▶ [Problemas e tarefas]:
A: Enumere os fatores de que, segundo o pneumologista Filipe Froes, depende o sucesso na resposta a uma segunda vaga, conforme o texto de leitura.
B: Segundo o texto de leitura, que percentagem das mortes se registou até então nos lares de idosos?
C: Transcreva literalmente o trecho do texto de leitura que vai de "No caso dos" a "há seis meses.".

▶ [Texto de leitura]:
══════════

Um levantamento feito pela APAH em maio mostrava que dos 810 doentes internados na altura com covid-19, 147 eram internamentos sociais. Ou seja, de pessoas que não precisavam de cuidados hospitalares mas que ainda se mantinham nas unidades por não terem alternativa.
No caso dos lares de idosos, onde se registaram 40% das mortes até agora, a resposta passa por criar equipas de intervenção para agir em eventuais surtos (18 já anunciadas pela tutela). Manuel de Lemos, da União das Misericórdias Portuguesas, sublinhou que o importante "é não deixar o vírus entrar" nos estabelecimentos e que o conhecimento das instituições sobre como lidar com a doença é maior do que há seis meses.
Minimizar transmissão
Segundo o pneumologista Filipe Froes, o sucesso na resposta a uma segunda vaga vai depender da "atividade do SARS-CoV-2" ao mesmo tempo que circulam outros vírus respiratórios como o influenza" [gripe], "da resiliência dos profissionais de saúde" e do "equilíbrio" que será necessário manter para assegurar a atividade não covid-19.

══════════

▶ [Informação fornecida]:

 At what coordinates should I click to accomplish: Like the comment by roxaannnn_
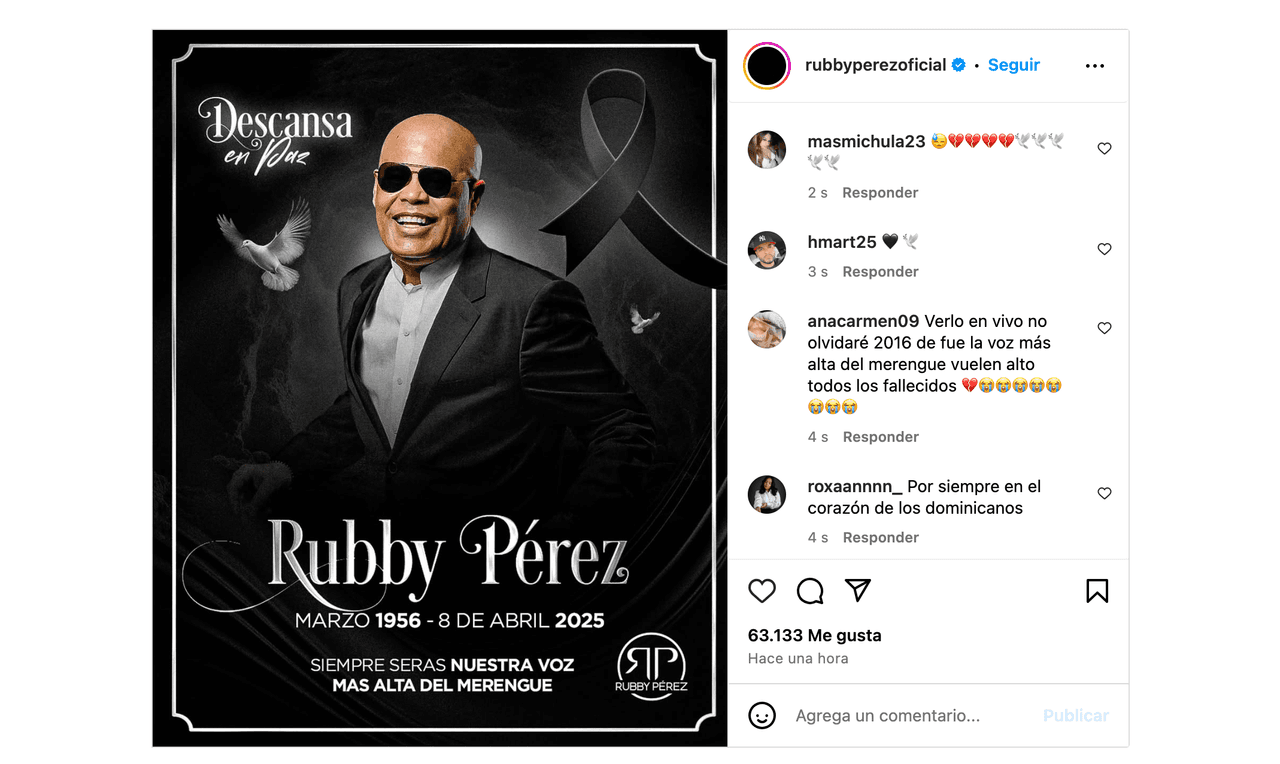tap(1104, 493)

══════════

▶ [Resultados por tarefa]:
A:
- A atividade do SARS-CoV-2 ao mesmo tempo que circulam outros vírus respiratórios, como o influenza (gripe)
- A resiliência dos profissionais de saúde
- O equilíbrio que será necessário manter para assegurar a atividade não covid-19

B: 40% das mortes.

C:
No caso dos lares de idosos, onde se registaram 40% das mortes até agora, a resposta passa por criar equipas de intervenção para agir em eventuais surtos (18 já anunciadas pela tutela). Manuel de Lemos, da União das Misericórdias Portuguesas, sublinhou que o importante "é não deixar o vírus entrar" nos estabelecimentos e que o conhecimento das instituições sobre como lidar com a doença é maior do que há seis meses.